Lukas is set to move out of the infant room of his daycare on August 1st. It is an exciting time, as he prepares to transition from being one of the oldest children in the infant room, to being the youngest in the pre-toddler room. The daycare, to its credit, has done a good job of getting him ready for the other room with frequent trips this past month to hang out with the older kids. He visits first thing in the morning, plays outside in the pre-toddler play area, and recently even sat down at the miniature table and chairs to eat his lunch with them. It helps that he is walking like a champ and can hold his own against kids who are in some cases several months older than he is.
Mrs. LIAYF and I did have one recent daycare issue, though. Now that Lukas is past the one year mark, he is taking all fluids out of a sippy rather than a bottle. As soon as this transition occurred, they pushed us heavily to switch him to cow's milk during the day, rather than supporting our desire to continue feeding him breastmilk out of a sippy cup. This did not sit well with me, and especially not well with Mrs. LIAYF who is making a terrific effort to continue breastfeeding and pumping (and scalding her milk because of excess lipase), knowing how beneficial it has been shown to be for toddlers well into the second year and beyond.
Our daycare would give him the milk in a specific hard plastic sippy cup, which was different from the sippy we use at home, and when he wouldn't drink much of it, they immediately assumed that he didn't want the milk. They made statements to us like "He probably just wants what the other kids are having" or "He is trying to indicate that he is ready to move on to cow's milk." This was despite our insistance that we didn't witness the same reluctance at home and that we needed to give him a bit more time to adapt to their type of sippy. We got the distinct impression that they were trying to transition him for their convenience, not his. I actually had the infant room manager tell me that, they would have to give him cow's milk if he didn't start drinking the breast milk better out of a sippy. This was after only a couple of days without an actual bottle.

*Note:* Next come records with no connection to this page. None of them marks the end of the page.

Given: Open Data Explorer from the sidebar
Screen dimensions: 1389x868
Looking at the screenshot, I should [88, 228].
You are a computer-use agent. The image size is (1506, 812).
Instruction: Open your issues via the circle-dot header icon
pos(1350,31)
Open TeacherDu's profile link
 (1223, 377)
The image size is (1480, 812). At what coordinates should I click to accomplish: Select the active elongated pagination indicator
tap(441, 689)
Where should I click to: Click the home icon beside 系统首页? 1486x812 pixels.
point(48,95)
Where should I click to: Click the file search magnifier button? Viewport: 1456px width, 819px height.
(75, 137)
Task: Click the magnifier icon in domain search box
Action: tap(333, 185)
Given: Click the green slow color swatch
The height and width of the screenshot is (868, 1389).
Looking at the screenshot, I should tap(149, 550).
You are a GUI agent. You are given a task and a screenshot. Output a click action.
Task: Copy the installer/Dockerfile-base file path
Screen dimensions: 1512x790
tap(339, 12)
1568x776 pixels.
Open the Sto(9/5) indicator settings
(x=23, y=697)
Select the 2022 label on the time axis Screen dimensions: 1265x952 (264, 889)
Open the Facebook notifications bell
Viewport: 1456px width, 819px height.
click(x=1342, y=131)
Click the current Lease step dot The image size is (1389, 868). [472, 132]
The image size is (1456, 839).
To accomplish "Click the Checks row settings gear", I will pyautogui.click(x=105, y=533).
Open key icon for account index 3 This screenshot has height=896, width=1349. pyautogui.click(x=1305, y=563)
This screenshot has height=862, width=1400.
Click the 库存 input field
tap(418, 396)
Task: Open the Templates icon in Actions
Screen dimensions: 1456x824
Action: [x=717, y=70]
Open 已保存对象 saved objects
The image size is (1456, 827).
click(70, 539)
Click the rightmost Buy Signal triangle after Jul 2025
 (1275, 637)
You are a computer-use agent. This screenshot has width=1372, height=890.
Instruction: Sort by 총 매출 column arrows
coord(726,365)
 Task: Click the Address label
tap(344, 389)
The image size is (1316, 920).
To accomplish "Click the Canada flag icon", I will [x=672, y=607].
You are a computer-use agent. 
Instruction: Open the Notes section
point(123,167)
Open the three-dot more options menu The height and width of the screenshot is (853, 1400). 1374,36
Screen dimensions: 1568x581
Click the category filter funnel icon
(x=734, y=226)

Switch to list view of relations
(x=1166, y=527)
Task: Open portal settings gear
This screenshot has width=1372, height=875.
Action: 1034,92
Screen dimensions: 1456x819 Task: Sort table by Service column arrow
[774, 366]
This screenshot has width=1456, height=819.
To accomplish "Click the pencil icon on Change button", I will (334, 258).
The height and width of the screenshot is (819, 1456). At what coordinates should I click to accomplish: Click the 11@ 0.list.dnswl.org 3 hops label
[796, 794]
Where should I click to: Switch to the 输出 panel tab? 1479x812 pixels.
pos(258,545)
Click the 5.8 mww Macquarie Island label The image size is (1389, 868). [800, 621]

All of this was accompanied by an atmosphere where it was not actually said, but implied, that we were being difficult about this decision and that we should just get out of their way and let them do things the way they do for all the other kids. We had to endure a few snide little asides that were laughed off as jokes, odd looks from the staff, and a general sense of tension when I would go to visit or at pick up and drop off. All of this, and we never once raised our voices to them, or were anything but pleasant while dealing with the frustration. Mrs. LIAYF even got off work early a few days to come in to nurse Lukas at daycare and talk to the manager about the health benefits of extended breastfeeding.
Now, I do want to say that these are a very nice group of people who are doing a great job taking care of our son and we totally trust them with his care. The rub was with that fact that we wanted to continue to do what we thought was best for our son and doing so seemed to make things a bit more difficult on them. It was not the what 'normal' parents would do, so we met with resistance. It was uncomfortable, to say the least, for a several days.
In the end we sought out a solution. We asked that they try different cups with Lukas, and it was exactly what was needed. Once they gave him a different cup (one the pre-toddlers were using) and took out the cup's flow restrictor, he began drinking the breastmilk rather well and the situation eased. I applaud Mrs. LIAYF for being firm in her resolve about this. She kept me on point when I wanted to smooth things out and compromise where we had no business doing so. It is the type of decision that is not easy, but needed to be made for Luke's well being. I have learned something from her once again.
It certainly won't be the last time!